Bono y Soledad Becerril estaban sentados juntos cuando Tejero irrumpió
José Bono, Soledad Becerril y Juan Barranco, son, junto a Alfonso Guerra (que declinó la invitación de este diario), los únicos diputados hoy en activo que fueron testigos, también siendo parlamentarios, del asalto de Tejero. ABC los ha unido para contar con su testimonio y conocer qué sintieron aquella larga jornada y qué vivieron en el interior del edificio de la Carrera de San Jerónimo durante el golpe de Estado.

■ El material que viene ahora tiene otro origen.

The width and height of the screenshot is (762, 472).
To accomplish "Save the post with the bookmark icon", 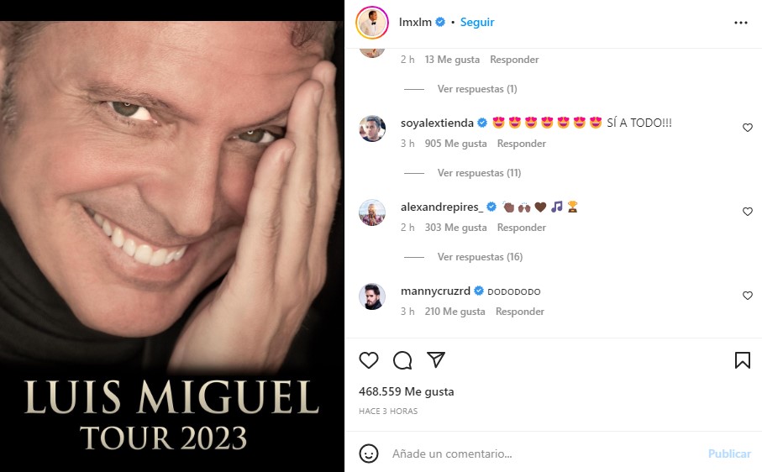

A José Bono, presidente de las Cortes, y a la diputada Soledad Becerril les une algo más que ser parlamentarios. El 23-F vivieron muy cerca el golpe. Estaban sentados juntos cuando Tejero irrumpió en el Congreso, ya que ambos ocupaban la secretaría cuarta y tercera, respectivamente, de la Mesa. En realidad les separaba el secretario primero, pero se encontraba en la tribuna de oradores llamando a los diputados a la votación.
«Mi primera sensación fue de sorpresa»
Becerril quiso transmitir información, pero no lo consiguió hasta las seis de la mañana
Becerril intentó transmitir información, pero no lo consiguió hasta las seis de la mañana, cuando salió del hemiciclo y pudo hablar con el general Sáenz de Santa María y con Francisco Laína, subsecretario del Ministerio del Interior». Además, desde la Dirección General de la Seguridad del Estado grabó unas palabras «para que las mujeres de los guardias civiles transmitieran a sus familiares la locura que esto suponía».
José Bono también recuerda la cercanía de Soledad Becerril en el escaño cuando se produjo el asalto al Congreso. El hoy presidente de las Cortes asegura que desde el primer momento intuyó las intenciones de los guardias civiles. «Inicialmente pensé que podía tratarse de Ricardo Sáenz de Ynestrillas».
«Temor, mucho temor»
Bono reconoce que sintió «temor, mucho temor. Hubo instantes de miedo, de esperanza, de recuerdo permanente de la familia, suspense sobre el futuro de la libertad». También «hubo momentos de descompresión», y entre ellos no olvida «el humor negro de Leopoldo Torres, que garabateaba números relativos al seguro de vida que días atrás había contraído el Congreso: “Diez millones por 350 diputados, resultado, la ruína de la Unión y el Fénix».
Juan Barranco reconoce que, en el momento del tiroteo se puso el codo por delante de la cabeza y que «pensábamos que al levantarla íbamos a estar heridos». Un guardia civil vecino suyo conocía a uno de los que estaba dentro del Congreso y le pidió que le dijera que su familia estaba bien.